We further examined the metabolic profiles in control and InR^Y902C mutant larvae fed either ND or HSD at the late third instar (Table S4). PCA revealed that HSD caused a clear metabolic shift in control larvae but not in InR^Y902C mutant larvae (Fig. 5C). A volcano plot further indicated that fewer significant changes occurred in InR^Y902C mutants fed an HSD compared with control larvae (Fig. 5D). Many metabolites involved in glycolysis and the TCA cycle were increased by HSD in control larvae (Fig. 5E,F), whereas InR^Y902C mutants did not show a further elevation in many of those metabolites.
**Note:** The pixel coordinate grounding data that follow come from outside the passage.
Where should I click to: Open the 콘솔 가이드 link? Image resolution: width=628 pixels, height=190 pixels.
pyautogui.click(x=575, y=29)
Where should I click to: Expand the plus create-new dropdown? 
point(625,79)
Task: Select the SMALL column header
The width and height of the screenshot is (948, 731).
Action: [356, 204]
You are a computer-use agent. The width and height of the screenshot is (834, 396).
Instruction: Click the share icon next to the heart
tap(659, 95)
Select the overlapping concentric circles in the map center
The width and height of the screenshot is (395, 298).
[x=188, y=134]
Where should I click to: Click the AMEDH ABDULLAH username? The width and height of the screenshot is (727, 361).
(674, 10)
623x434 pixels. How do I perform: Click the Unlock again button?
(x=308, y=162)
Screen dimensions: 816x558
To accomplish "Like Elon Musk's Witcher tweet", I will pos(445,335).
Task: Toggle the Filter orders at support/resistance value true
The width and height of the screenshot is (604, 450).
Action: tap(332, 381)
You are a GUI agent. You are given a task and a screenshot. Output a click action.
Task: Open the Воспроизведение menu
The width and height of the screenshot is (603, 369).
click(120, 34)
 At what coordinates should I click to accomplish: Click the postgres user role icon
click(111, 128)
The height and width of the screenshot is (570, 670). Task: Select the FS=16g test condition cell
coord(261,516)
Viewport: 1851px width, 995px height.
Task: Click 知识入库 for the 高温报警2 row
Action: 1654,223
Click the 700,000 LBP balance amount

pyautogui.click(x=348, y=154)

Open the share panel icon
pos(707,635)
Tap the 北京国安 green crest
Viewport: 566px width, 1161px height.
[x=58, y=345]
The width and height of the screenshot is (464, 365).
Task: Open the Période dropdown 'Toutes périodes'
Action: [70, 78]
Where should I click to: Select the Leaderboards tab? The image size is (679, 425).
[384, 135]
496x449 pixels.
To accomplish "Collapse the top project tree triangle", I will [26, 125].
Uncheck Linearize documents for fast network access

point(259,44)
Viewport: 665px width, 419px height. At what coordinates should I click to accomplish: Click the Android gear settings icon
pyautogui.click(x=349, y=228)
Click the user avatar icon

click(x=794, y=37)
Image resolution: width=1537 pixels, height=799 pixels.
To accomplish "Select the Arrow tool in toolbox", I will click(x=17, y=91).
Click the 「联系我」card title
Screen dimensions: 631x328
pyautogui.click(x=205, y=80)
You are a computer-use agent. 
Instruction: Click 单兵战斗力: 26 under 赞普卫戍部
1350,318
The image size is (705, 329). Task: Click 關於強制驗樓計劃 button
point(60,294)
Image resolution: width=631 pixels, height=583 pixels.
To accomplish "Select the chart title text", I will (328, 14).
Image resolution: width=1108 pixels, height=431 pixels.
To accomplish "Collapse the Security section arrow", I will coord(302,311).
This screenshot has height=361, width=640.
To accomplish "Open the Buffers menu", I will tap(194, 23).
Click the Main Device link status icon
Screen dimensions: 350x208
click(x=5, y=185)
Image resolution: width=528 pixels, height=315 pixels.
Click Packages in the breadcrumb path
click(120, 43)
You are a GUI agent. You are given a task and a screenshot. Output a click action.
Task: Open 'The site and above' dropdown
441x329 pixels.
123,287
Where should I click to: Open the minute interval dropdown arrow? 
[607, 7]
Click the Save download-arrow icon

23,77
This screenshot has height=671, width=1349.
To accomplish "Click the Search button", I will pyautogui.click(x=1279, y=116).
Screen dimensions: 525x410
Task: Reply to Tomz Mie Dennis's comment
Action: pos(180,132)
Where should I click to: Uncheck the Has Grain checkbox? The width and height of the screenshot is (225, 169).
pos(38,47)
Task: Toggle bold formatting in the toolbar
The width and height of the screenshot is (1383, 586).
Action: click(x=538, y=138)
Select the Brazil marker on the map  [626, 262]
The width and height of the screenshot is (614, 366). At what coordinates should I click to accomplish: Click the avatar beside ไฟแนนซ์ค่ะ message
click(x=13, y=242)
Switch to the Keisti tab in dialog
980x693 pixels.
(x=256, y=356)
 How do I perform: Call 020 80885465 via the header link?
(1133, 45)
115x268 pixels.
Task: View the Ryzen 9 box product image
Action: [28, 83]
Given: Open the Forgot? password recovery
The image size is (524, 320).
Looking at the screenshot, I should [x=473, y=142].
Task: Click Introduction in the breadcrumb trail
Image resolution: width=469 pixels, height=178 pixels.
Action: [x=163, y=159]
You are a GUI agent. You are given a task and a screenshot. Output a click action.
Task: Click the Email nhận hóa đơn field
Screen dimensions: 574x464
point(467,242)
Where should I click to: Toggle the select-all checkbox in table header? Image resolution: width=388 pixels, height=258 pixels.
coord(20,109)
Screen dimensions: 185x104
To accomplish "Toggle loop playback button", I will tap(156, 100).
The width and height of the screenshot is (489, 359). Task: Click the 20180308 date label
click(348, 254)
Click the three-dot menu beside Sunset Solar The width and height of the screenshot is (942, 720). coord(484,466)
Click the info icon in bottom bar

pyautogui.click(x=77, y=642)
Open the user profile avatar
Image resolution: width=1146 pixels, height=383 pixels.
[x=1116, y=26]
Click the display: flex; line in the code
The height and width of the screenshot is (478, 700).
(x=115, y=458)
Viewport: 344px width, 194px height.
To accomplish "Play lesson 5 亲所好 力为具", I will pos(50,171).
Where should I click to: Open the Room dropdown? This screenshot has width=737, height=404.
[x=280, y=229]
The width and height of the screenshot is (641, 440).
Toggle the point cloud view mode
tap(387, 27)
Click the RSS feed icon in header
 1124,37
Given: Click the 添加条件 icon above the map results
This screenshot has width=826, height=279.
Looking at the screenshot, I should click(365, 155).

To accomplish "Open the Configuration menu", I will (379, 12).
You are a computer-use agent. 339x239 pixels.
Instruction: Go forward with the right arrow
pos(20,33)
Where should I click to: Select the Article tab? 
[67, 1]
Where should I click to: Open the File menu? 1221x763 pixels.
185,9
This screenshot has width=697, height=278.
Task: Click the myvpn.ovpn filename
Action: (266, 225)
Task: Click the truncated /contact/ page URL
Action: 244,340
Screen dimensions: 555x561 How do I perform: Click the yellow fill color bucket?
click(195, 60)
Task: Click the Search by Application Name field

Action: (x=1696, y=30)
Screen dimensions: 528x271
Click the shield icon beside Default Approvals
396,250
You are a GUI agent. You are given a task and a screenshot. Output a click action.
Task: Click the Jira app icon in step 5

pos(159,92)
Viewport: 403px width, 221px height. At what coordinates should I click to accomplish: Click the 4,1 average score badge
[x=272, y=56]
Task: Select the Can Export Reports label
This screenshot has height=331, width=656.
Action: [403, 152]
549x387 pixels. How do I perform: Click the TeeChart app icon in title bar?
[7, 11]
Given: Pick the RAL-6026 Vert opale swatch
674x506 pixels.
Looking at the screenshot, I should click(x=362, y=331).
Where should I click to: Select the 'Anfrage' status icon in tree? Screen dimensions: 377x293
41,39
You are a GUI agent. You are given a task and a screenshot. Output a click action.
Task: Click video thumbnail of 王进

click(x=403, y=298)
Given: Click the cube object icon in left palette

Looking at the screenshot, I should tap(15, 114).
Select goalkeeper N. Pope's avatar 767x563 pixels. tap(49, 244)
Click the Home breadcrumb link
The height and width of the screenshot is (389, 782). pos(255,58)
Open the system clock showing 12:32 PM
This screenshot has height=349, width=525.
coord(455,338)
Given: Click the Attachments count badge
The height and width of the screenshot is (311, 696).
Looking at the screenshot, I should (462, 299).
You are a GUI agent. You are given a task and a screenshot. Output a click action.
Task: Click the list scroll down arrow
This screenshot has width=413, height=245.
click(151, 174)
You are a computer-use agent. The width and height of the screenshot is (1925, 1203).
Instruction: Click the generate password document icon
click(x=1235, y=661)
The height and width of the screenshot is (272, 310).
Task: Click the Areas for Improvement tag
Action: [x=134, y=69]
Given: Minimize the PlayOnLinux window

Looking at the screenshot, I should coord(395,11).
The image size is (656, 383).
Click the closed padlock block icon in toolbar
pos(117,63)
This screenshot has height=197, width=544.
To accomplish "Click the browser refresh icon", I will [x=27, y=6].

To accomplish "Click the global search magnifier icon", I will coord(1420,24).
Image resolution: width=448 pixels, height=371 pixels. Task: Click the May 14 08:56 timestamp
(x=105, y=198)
In contrast, the polyol pathway metabolites, sorbitol and fructose, were significantly increased in both control and InR mutants under HSD (Fig. 5D-F). Unexpectedly, HSD-fed control larvae showed metabolic states different from those of InR^Y902C mutants with respect to amino acids and the ketone body 3-hydroxybutyrate. HSD increased the levels of 3-hydroxybutyrate, many glucogenic amino acids and branched-chain amino acids (BCAAs) in control larvae. In contrast, InR^Y902C mutants showed no increase in BCAAs, even when fed HSD (Fig. 5E,F). Moreover, InR^Y902C mutants did not show further increases in glucogenic amino acids when fed HSD. Interestingly, several vitamin Bs significantly decreased in InR^Y902C mutants that were fed HSD (Fig. 5D), suggesting that HSD-induced metabolic stress leads to higher consumption of vitamin Bs in InR^Y902C mutants, presumably through carbohydrate oxidation and energy release. Together, these results suggested that InR^Y902C mutants are less sensitive to HSD and partly phenocopy the metabolic abnormalities caused by HSD.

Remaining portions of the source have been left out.